= John D. Cruickshank =

Canadian journalist and media executive

John D. Cruickshank (born c.1953) is a Canadian newspaper publisher, broadcasting executive, journalist, and diplomat. He is the current Canadian Consulate-General, Chicago, a position he has held since March 2017. He was formerly the chief operating officer and publisher of the Chicago Sun-Times, publisher of the Toronto Star; managing editor of The Globe and Mail, and editor-in-chief of the Vancouver Sun.

==Life and career==
Cruisckshank was born in Toronto and graduated from the University of Toronto with a degree in English literature. He began his career as a journalist for The Kingston Whig-Standard in Kingston, Ontario, followed by a position with the Montreal Gazette. He served as the managing editor of The Globe and Mail and editor-in-chief of the Vancouver Sun before leaving Canada for the United States in 2000 to take the post of vice president of editorial affairs at the Chicago Sun-Times. In that position, he ran the newsroom until 2003, when he succeeded F. David Radler as chief operating officer and publisher of the paper following Radler's ousting due to corruption charges in the Black and Radler scandal. In 2004, he publicly revealed a circulation scam by the Chicago Sun-Times that had been on-going for years under its previous leadership. His revelation, while damaging to the newspaper's relationships with advertisers and the public, earned him a reputation for high integrity. He stepped down from his position at the Chicago Sun-Times in 2007 to take a position with the Canadian Broadcasting Corporation as the head publisher of English-language content for television, radio, and online media.

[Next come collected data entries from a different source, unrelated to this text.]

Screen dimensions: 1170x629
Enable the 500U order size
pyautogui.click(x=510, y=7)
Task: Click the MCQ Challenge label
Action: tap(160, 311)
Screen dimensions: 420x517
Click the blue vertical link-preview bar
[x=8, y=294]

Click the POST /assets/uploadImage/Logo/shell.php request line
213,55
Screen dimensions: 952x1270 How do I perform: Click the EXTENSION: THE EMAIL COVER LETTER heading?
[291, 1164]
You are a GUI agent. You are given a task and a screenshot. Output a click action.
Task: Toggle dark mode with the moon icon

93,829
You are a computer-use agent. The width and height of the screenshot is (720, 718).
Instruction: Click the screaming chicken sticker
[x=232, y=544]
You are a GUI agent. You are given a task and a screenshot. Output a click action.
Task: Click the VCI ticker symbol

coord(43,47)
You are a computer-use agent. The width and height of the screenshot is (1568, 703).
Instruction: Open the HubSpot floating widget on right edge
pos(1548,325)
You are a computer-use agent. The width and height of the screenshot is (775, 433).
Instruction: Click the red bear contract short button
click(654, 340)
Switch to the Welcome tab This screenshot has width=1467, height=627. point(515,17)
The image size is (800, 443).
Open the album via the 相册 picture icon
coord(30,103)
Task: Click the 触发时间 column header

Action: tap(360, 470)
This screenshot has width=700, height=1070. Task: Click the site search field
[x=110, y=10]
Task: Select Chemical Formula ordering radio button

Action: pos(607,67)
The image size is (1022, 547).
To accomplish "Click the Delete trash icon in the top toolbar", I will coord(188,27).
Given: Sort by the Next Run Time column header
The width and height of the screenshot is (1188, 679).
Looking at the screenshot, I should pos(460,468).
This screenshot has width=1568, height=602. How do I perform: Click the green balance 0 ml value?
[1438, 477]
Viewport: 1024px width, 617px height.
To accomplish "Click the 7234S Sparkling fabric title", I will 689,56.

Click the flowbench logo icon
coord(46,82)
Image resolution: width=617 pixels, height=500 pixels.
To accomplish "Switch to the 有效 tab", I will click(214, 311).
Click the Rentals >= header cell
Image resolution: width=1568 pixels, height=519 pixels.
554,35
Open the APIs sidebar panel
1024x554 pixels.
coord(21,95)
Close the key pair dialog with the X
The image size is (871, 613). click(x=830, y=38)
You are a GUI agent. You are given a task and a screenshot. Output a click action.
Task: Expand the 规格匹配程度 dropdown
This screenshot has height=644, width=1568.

From 2008 through 2016, Cruickshank served as the publisher of the Toronto Star. He also served as co-chair of Canadian Press Enterprises and chairman of the Canadian Journalism Foundation. In 2017, he succeeded Canadian diplomat Roy Norton as the Canadian Consulate-General, Chicago.

Cruickshank is married to S. Jennifer Hunter, an established journalist who also worked for the Chicago Sun-Times, along with positions at Maclean's Magazine, the Globe and Mail and the Montreal Gazette. Their two children attended the University of Chicago and are now both working in the U.S., one in Chicago, the other in New York.